– C’est vrai, j’y étais moi aussi, mais je n’ai pas osé entrer dans le cimetière. Elle voulait que je l’accompagne au moins jusqu’à l’entrée du cimetière, que je l’attende et que je sois avec elle pour revenir à la maison. Elle avait réussi, à l’insu des vieux, à quitter Le Bussiau avec sa belle robe, elle s’était changée dans les bois avant d’arriver à St- Lambaire et elle s’est rechangée au même endroit, au retour. En arrivant à la ferme, je suis allé en éclaireur pour voir où étaient les vieux. Ils étaient encore dehors et Mady a pu ranger sa robe discrètement. Nous nous sommes fait un peu engueuler parce que nous avions du travail en retard, mais sans plus. Mais Mady, après le cimetière, elle ne m’a plus rien dit, ni ce soir-là ni le lendemain. Le jour d’après, elle était morte au petit matin. Dans ma vie, je n’ai eu qu’une sœur, c’était Mady, je n’ai eu qu’un père, c’était Denis. C’est pour cela que c’était si dur pour moi de reparler d’elle la première fois que vous êtes venu. Depuis, j’ai repris mes marques et de plus le fait de parler d’elle c’est aussi lui redonner un peu de vie. Voilà toute mon histoire, mon histoire du Bussiau. Reste une chose, un homme, monsieur Artur. Je crois que pour Mady, monsieur le baron représentait le désespoir, la douleur, la détresse. Pour Mady comme pour moi, monsieur Artur c’était l’espoir, la joie, l’allégresse. Il nous devait la vie, nous l’avions sorti de l’eau. Et nous lui étions reconnaissants de l’intérêt qu’il nous portait. On a raconté n’importe quoi sur lui, sur Mady aussi. Je n’ai jamais cru à un accident. Vous me direz qu’il avait déjà commis une imprudence en se laissant prendre par la marée. Il aurait pu en commettre une autre. Je ne le crois pas, je ne peux pas le croire. Il était accusé d’avoir mis Mady enceinte : cela n’est pas vrai, ce n’est pas lui, cela ne peut être que ce vieux dégueulasse de baron. Pour le coup, je reconnais que je n’ai rien vu, je n’étais pas derrière la cloison. Mais j’ai entendu ce que le baron disait à la mère Veudenne et j’ai vu les traces de sang sur les draps. Tout cela n’est pas rien. Voilà, je vous ai tout raconté, je préfère en rester là mais cela fait du bien de sortir ce que j’ai sur le cœur depuis si longtemps. Mais cela ne fera pas revivre Mady, ni monsieur Artur. Et le Vermorec, baron de mes deux, lui il a dû crever depuis le temps et dans son lit ce sagouin.
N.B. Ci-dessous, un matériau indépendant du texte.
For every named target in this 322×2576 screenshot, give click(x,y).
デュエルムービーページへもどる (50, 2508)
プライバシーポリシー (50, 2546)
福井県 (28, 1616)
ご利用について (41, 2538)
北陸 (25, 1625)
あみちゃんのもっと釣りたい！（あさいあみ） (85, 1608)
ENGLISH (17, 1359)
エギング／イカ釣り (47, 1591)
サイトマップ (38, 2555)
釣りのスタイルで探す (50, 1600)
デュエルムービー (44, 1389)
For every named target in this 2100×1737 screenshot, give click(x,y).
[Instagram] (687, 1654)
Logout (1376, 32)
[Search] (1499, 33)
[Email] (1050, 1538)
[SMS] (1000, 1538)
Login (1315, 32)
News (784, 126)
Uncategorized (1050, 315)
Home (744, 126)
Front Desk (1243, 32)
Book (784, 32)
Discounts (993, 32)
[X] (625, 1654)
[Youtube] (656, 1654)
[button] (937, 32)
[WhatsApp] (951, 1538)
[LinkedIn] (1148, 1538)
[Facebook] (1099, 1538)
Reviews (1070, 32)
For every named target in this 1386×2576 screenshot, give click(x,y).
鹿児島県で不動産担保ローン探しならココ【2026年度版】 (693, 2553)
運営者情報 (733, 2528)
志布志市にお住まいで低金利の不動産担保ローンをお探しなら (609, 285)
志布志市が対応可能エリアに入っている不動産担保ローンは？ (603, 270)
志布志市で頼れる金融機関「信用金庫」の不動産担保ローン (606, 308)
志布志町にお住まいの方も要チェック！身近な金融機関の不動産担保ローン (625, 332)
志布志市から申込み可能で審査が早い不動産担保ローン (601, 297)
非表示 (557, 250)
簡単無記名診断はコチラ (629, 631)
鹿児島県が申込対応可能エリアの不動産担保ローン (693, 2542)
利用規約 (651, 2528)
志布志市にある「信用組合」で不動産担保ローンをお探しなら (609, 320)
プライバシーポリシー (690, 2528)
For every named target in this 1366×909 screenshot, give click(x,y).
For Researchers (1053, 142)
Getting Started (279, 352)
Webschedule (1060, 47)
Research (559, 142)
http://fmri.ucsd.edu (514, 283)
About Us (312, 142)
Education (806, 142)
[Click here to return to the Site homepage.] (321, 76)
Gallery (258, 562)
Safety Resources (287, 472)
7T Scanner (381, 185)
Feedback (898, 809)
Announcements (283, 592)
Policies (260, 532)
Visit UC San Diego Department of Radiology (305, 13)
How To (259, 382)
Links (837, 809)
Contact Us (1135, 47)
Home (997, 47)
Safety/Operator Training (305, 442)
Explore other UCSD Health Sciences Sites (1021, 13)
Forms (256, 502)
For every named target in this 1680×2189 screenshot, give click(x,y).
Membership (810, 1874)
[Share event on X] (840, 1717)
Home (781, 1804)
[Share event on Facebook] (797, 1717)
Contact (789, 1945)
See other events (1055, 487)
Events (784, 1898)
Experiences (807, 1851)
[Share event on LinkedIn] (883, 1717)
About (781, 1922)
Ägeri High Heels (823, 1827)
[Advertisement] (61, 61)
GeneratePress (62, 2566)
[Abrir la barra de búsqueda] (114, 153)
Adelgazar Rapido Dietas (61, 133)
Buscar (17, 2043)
– Il n’est pas mort dans son lit, on l’a trouvé inanimé dans l’entrée de son château, il y a longtemps, dans les années soixante…
Achille regarde Hervé doucement, puis en direction de la fenêtre. Le jour baisse.
– Il est six heures moins le quart, l’infirmière ne va pas tarder à passer, dit-il en voyant Hervé qui se lève.
– Je vais partir, il y a un bus qui passe dans dix minutes, dit Hervé en rassemblant les tasses.
– Laissez tout cela, ne manquez pas votre bus. Revenez me voir si vous voulez mais je n’aurai rien de plus à raconter…
– J’essayerai mais je ne voudrais pas vous déranger.
Il prend la main du vieil Achille entre les siennes et la serre longuement en le regardant dans les yeux. Il part.